Given records:
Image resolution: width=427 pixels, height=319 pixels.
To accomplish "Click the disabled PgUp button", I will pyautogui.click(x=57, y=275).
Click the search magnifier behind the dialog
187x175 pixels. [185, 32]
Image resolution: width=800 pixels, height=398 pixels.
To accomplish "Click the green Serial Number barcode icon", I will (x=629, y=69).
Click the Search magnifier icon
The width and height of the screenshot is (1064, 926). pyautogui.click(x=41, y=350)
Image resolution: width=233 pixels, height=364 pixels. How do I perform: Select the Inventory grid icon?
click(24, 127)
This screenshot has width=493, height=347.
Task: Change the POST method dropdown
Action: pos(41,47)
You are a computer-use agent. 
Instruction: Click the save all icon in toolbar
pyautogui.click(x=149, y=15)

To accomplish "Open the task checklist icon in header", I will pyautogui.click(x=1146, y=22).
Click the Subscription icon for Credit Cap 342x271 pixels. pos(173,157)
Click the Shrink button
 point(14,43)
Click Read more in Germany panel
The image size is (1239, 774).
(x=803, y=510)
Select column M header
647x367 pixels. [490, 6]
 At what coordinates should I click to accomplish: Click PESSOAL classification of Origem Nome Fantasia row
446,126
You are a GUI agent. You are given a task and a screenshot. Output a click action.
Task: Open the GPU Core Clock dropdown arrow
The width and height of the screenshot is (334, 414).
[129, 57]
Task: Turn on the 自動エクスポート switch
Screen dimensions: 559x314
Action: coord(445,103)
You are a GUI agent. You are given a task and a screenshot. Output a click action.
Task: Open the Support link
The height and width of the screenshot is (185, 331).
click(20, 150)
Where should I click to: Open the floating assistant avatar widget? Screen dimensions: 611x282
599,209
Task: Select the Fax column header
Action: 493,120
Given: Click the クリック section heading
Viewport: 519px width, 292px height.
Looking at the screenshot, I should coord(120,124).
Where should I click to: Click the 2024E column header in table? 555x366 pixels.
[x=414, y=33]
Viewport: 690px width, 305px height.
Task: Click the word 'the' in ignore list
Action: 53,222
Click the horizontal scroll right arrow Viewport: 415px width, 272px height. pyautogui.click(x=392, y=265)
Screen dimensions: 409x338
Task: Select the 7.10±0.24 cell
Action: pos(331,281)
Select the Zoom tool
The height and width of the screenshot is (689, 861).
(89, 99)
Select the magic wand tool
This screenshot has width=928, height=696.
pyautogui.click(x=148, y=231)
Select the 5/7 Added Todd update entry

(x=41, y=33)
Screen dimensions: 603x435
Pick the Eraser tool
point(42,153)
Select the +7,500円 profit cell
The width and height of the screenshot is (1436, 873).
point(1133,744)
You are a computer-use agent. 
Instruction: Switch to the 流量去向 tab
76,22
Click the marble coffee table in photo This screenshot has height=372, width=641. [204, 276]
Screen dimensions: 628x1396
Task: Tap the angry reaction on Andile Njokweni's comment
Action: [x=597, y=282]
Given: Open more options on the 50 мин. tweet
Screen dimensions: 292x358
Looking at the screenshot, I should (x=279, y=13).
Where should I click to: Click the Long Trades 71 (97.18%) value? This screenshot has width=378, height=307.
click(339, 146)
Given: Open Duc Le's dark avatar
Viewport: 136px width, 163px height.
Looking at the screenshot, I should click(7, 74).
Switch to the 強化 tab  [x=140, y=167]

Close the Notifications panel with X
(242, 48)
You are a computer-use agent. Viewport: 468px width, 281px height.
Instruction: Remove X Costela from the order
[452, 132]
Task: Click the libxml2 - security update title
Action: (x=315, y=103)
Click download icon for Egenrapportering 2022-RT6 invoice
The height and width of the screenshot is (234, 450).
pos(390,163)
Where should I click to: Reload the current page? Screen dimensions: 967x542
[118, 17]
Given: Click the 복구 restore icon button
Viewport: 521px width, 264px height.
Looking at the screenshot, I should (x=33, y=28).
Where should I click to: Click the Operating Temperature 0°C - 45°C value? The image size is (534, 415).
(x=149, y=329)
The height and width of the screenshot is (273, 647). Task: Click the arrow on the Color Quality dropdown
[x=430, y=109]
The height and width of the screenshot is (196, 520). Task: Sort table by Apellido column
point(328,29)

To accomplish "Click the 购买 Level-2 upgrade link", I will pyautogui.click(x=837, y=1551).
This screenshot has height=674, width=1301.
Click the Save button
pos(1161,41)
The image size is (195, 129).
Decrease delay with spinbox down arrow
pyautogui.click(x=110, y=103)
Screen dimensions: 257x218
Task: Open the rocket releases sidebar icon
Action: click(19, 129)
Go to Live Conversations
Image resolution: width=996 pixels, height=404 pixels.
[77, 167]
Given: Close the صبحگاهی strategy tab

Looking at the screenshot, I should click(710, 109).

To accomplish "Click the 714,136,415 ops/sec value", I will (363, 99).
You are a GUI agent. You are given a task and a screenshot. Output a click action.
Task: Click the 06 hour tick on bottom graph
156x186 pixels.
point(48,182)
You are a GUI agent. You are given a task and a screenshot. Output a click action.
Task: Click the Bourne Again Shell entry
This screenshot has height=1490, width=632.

What to produce:
Every entry should be reproduced exactly, with no part omitted.

Output for this task:
Image resolution: width=427 pixels, height=319 pixels.
To accomplish "Click the disabled PgUp button", I will pyautogui.click(x=57, y=275).
Click the search magnifier behind the dialog
187x175 pixels. [185, 32]
Image resolution: width=800 pixels, height=398 pixels.
To accomplish "Click the green Serial Number barcode icon", I will (x=629, y=69).
Click the Search magnifier icon
The width and height of the screenshot is (1064, 926). pyautogui.click(x=41, y=350)
Image resolution: width=233 pixels, height=364 pixels. How do I perform: Select the Inventory grid icon?
click(24, 127)
This screenshot has width=493, height=347.
Task: Change the POST method dropdown
Action: pos(41,47)
You are a computer-use agent. 
Instruction: Click the save all icon in toolbar
pyautogui.click(x=149, y=15)

To accomplish "Open the task checklist icon in header", I will pyautogui.click(x=1146, y=22).
Click the Subscription icon for Credit Cap 342x271 pixels. pos(173,157)
Click the Shrink button
 point(14,43)
Click Read more in Germany panel
The image size is (1239, 774).
(x=803, y=510)
Select column M header
647x367 pixels. [490, 6]
 At what coordinates should I click to accomplish: Click PESSOAL classification of Origem Nome Fantasia row
446,126
You are a GUI agent. You are given a task and a screenshot. Output a click action.
Task: Open the GPU Core Clock dropdown arrow
The width and height of the screenshot is (334, 414).
[129, 57]
Task: Turn on the 自動エクスポート switch
Screen dimensions: 559x314
Action: coord(445,103)
You are a GUI agent. You are given a task and a screenshot. Output a click action.
Task: Open the Support link
The height and width of the screenshot is (185, 331).
click(20, 150)
Where should I click to: Open the floating assistant avatar widget? Screen dimensions: 611x282
599,209
Task: Select the Fax column header
Action: 493,120
Given: Click the クリック section heading
Viewport: 519px width, 292px height.
Looking at the screenshot, I should coord(120,124).
Where should I click to: Click the 2024E column header in table? 555x366 pixels.
[x=414, y=33]
Viewport: 690px width, 305px height.
Task: Click the word 'the' in ignore list
Action: 53,222
Click the horizontal scroll right arrow Viewport: 415px width, 272px height. pyautogui.click(x=392, y=265)
Screen dimensions: 409x338
Task: Select the 7.10±0.24 cell
Action: pos(331,281)
Select the Zoom tool
The height and width of the screenshot is (689, 861).
(89, 99)
Select the magic wand tool
This screenshot has width=928, height=696.
pyautogui.click(x=148, y=231)
Select the 5/7 Added Todd update entry

(x=41, y=33)
Screen dimensions: 603x435
Pick the Eraser tool
point(42,153)
Select the +7,500円 profit cell
The width and height of the screenshot is (1436, 873).
point(1133,744)
You are a computer-use agent. 
Instruction: Switch to the 流量去向 tab
76,22
Click the marble coffee table in photo This screenshot has height=372, width=641. [204, 276]
Screen dimensions: 628x1396
Task: Tap the angry reaction on Andile Njokweni's comment
Action: [x=597, y=282]
Given: Open more options on the 50 мин. tweet
Screen dimensions: 292x358
Looking at the screenshot, I should (x=279, y=13).
Where should I click to: Click the Long Trades 71 (97.18%) value? This screenshot has width=378, height=307.
click(339, 146)
Given: Open Duc Le's dark avatar
Viewport: 136px width, 163px height.
Looking at the screenshot, I should click(7, 74).
Switch to the 強化 tab  [x=140, y=167]

Close the Notifications panel with X
(242, 48)
You are a computer-use agent. Viewport: 468px width, 281px height.
Instruction: Remove X Costela from the order
[452, 132]
Task: Click the libxml2 - security update title
Action: (x=315, y=103)
Click download icon for Egenrapportering 2022-RT6 invoice
The height and width of the screenshot is (234, 450).
pos(390,163)
Where should I click to: Reload the current page? Screen dimensions: 967x542
[118, 17]
Given: Click the 복구 restore icon button
Viewport: 521px width, 264px height.
Looking at the screenshot, I should (x=33, y=28).
Where should I click to: Click the Operating Temperature 0°C - 45°C value? The image size is (534, 415).
(x=149, y=329)
The height and width of the screenshot is (273, 647). Task: Click the arrow on the Color Quality dropdown
[x=430, y=109]
The height and width of the screenshot is (196, 520). Task: Sort table by Apellido column
point(328,29)

To accomplish "Click the 购买 Level-2 upgrade link", I will pyautogui.click(x=837, y=1551).
This screenshot has height=674, width=1301.
Click the Save button
pos(1161,41)
The image size is (195, 129).
Decrease delay with spinbox down arrow
pyautogui.click(x=110, y=103)
Screen dimensions: 257x218
Task: Open the rocket releases sidebar icon
Action: click(19, 129)
Go to Live Conversations
Image resolution: width=996 pixels, height=404 pixels.
[77, 167]
Given: Close the صبحگاهی strategy tab

Looking at the screenshot, I should click(710, 109).

To accomplish "Click the 714,136,415 ops/sec value", I will (363, 99).
You are a GUI agent. You are given a task and a screenshot. Output a click action.
Task: Click the 06 hour tick on bottom graph
156x186 pixels.
point(48,182)
You are a GUI agent. You are given a task and a screenshot. Output a click action.
Task: Click the Bourne Again Shell entry
This screenshot has height=1490, width=632.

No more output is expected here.